1) L. loa microfilaraemia is < 1,000-2,000 mf/ml
A 28-day treatment of DEC may be started using a small dose: 6 mg on D1, i.e. 1/8 of a 50 mg tablet 2 times daily.
Double the dose every day up to 200 mg 2 times daily in adults (1.5 mg/kg 2 times daily in children).
If microfilaraemia or symptoms persist, a second treatment is given 4 weeks later.
If DEC is contra-indicated due to possible or confirmed co-infection with O. volvulusivermectin (150 microgams/kg single dose) treats onchocerciasis, and reduces pruritus and frequency of Calabar swellings.
The treatment may be repeated every month or every 3 months.

2) L. loa microfilaraemia is between 2,000 and 8,000 mf/ml
Reduce microfilaraemia with ivermectin (150 micrograms/kg single dose); repeat the treatment every month if necessary; administer DEC when the microfilaraemia is < 2000 mf/ml.

3) L. loa microfilaraemia is between 8,000 and 30,000 mf/ml
Treatment with ivermectin (150 micrograms/kg single dose) may cause marked functional impairment for several days. Close supervision and support from family member(s) are necessary2 . Prescribe paracetamol as well for 7 days.

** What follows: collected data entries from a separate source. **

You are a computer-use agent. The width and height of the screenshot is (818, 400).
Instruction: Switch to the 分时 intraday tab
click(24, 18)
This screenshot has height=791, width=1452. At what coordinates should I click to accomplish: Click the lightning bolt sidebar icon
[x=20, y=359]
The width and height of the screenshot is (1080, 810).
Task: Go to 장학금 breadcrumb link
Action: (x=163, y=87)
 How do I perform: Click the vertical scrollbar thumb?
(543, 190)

4) L. loa microfilaraemia is > 30,000 mf/ml

• If the loiasis is well tolerated, it is preferable to refrain from treatment: the disease is benign and treatment with ivermectin may cause very severe adverse reactions (encephalopathy), albeit rarely.

• If loiasis has a significant clinical impact and/or the patient presents with symptomatic onchocerciasis requiring treatment, ivermectin (150 micrograms/kg single dose) is administered for 5 days under supervision in hospital3 . An attempt to first reduce L. loa microfilaraemia using albendazole (200 mg 2 times daily for 3 weeks) is an option. When L. loa microfilaraemia is < 30 000 mf/ml, treat with ivermectin under close supervision and support, then DEC when the microfilaraemia is < 2000 mf/ml.

Extraction of macrofilariae

Subcutaneous migration of a microfilaria usually results from treatment with DEC; the worm will die beneath the skin and extracting it serves no purpose.

Removal of an adult worm from the conjunctiva: see Loasis, Chapter 5.

Ref Notes
1 For differential diagnosis, see cutaneous larva migrans.
2 Patients may present with various pain syndromes, be unable to move without help or unable to move at all. Monitoring is necessary to determine whether the patient can manage activities of daily living, and provide assistance if necessary. If the patient remains bedridden for several days, ensure pressure sores do not develop (mobilisation, repositioning).
3 A severe reaction may occur on D2-D3. It is usually preceded by haemorrhages of the palpebral conjunctiva on D1-D2. Routinely check for this sign by turning back the eyelids. Symptoms of post ivermectin encephalopathy are reversible and the prognosis favourable, if the patient is correctly managed; the treatment is symptomatic until symptoms resolve. Avoid the use of steroids due to adverse effects.